De plus, si des agences et experts en accessibilité peuvent accompagner ces organismes de contrôle, les organismes concernés par l’obligation vont également solliciter des accompagnements et de la formation pour initier une démarche de mise en place et de pérennisation de l’accessibilité.
L’objectif notamment de la directive européenne et de la transposition est de garantir un niveau d’accessibilité harmonisé partout en Europe. L’extension du marché et la croissance des besoins amènera mathématiquement à un marché également plus concurrentiel. Souhaitons surtout que cela permette de tendre vers toujours plus de qualité et de tirer vers le haut les standards d’accessibilité.

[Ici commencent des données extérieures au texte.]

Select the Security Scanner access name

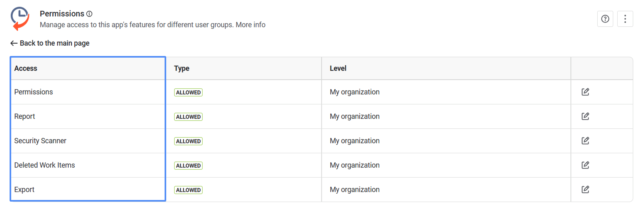[40, 141]
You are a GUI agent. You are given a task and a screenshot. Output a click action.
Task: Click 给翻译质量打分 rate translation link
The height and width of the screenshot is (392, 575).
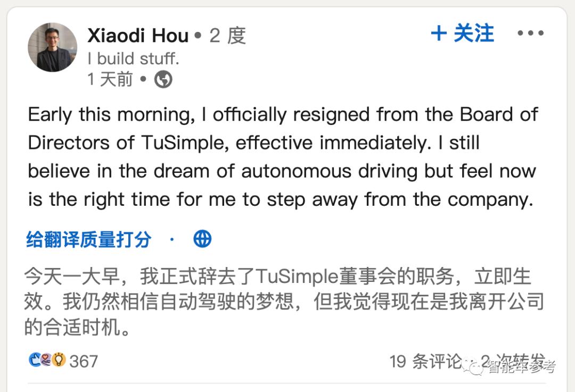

Il est à noter que la plupart des formations initiales dans le secteur du numérique (développeur, chef de projet, UX…) laissent peu voire pas de place au sujet de l’accessibilité. Au-delà d’apprendre à tester l’accessibilité via un référentiel, il faut évaluer la criticité et la priorisation des non-conformités relevées au regard de leur impact utilisateur pour établir de véritable stratégie de mise en conformité et savoir la mettre en place.
Et la suite ?
La priorité pour IPEDIS est de placer l’utilisateur au centre des décisions. Les pistes de réflexion que nous avançons seraient intéressantes à développer et discuter avec les associations spécialisées concernées mais aussi avec des confrères experts pour aller plus loin.
Au-delà de cette loi, ce sont les amendements que l’on attend pour confirmer que le cadre et les sanctions seront adaptés à la réalité. Pour éviter un non-respect de la loi comme c’est encore trop souvent le cas aujourd’hui. Un certain nombre d’entreprises ont déjà pris le tournant de l’accessibilité et n’ont pas attendu les sanctions. Elles ont anticipé et pris en compte les besoins utilisateurs en instaurant une démarche d’inclusion pérenne.
Le durcissement du contexte européen doit être un déclencheur pour l’ensemble des acteurs privés et publics. Nous espérons aussi vivement que ce n’est que le début de la prise en compte du handicap et du caractère non facultatif de l'accessibilité numérique dans notre société.